In November 1984 the Taxed Award Scheme (TAS) was introduced
as a voluntary system to collect tax on non-cash awards direct from
the provider. Under TAS, the provider agrees the value of the award
with the Inland Revenue’s Incentive Award Unit and signs a
contract agreeing to pay the appropriate basic rate tax on the
valuation.
It is normal for the award provider to meet the tax
liability of the employee. The NIC liability will vary depending on
who meets the tax liability.
Employer is the provider of the award and pays the tax bill
If the employer provides a cash award it will be liable for Class 1 NICs. Most non-cash awards will attract a liability for Class 1A NICs – see NIM13000 for general guidance regarding Class 1A NICs. If the employer pays the employee’s tax due on the award then they are making a payment for the benefit of the employee and the tax paid is earnings for Class 1 NICs purposes (see NIM02010 and NIM02015). Class 1 NICs will be due on the value of the tax paid.

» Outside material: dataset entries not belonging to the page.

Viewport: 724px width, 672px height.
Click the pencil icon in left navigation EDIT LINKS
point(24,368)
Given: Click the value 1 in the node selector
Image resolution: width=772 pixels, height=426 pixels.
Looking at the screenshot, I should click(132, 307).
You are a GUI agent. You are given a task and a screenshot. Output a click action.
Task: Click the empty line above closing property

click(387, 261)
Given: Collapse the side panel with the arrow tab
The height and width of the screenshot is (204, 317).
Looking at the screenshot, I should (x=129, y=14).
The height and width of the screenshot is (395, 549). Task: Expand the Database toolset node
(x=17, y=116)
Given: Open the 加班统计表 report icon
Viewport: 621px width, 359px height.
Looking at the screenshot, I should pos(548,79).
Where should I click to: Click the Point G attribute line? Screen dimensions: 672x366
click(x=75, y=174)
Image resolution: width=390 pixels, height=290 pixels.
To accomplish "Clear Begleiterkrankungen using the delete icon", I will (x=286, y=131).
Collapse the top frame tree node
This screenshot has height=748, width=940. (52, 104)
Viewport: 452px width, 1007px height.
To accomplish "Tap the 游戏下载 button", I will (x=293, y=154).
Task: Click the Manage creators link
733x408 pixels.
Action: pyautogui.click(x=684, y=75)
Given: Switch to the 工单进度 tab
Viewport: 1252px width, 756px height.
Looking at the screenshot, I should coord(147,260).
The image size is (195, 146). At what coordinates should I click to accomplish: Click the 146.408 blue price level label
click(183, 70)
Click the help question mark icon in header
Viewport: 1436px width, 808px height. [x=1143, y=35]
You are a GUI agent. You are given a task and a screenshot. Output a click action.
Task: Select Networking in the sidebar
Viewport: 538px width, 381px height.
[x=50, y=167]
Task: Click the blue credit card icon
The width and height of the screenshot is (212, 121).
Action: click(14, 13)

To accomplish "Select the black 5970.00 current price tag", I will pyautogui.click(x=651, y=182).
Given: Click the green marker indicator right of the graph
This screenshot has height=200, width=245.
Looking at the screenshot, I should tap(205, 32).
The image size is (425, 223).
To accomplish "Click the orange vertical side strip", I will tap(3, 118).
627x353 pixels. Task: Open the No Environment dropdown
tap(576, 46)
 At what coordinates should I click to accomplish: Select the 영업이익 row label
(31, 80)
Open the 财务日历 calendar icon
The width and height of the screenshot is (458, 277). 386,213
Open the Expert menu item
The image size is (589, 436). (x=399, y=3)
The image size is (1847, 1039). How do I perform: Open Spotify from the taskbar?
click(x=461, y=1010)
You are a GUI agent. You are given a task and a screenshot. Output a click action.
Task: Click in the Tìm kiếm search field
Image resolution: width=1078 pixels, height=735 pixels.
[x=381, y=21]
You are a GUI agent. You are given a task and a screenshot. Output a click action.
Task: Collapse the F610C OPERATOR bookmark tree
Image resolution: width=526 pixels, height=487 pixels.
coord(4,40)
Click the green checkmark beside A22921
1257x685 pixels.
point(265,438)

Third party is the provider of the award and pays the tax bill
If the third party, for example a car manufacturer who provides
a holiday to a retailer’s salesperson, meets the tax
liability, usually both the non-cash award and the tax will be
liable for Class 1A NICs. That liability may rest with the third
party, rather than the employer. See
NIM16351 for guidance regarding the
Class 1A NICs position.
But the employer will remain liable for Class 1
NICs if the third party provides the employee with an award which
is liable for Class 1 NICs (this includes cash, a cash voucher or a
benefit which normally attracts a Class 1 liability – for
example, those assets detailed in Parts III, IV and V of Schedule 3
to the Social Security (Contributions) Regulations 2001). The
employer will be liable not only for the payment of Class 1 NICs on
the award but also for the payment of Class 1 NICs on the value of
the tax paid by the third party.
Third party provides the award but the employer pays the tax bill
If the third party provides the award but the employer meets the
tax liability of the employee then the employer will be liable for
the payment of Class 1 NICs on the value of the tax he has paid.
It is important to remember that Class 1 NICs will be due
on the grossed-up taxfigure where someone other than the employee settles the
tax bill. See
NIM02377 for an example of how to
calculate this figure.
When does liability for Class 1 NICs arise on settlement of the tax?
Liability for Class 1 NICs in respect of the payment of the tax will arise at the time the employer pays the tax over to the Inland Revenue. You should add the figure of grossed- up tax to any other earnings in the earnings period and assess NICs on the total earnings in the normal manner (see NIM01008).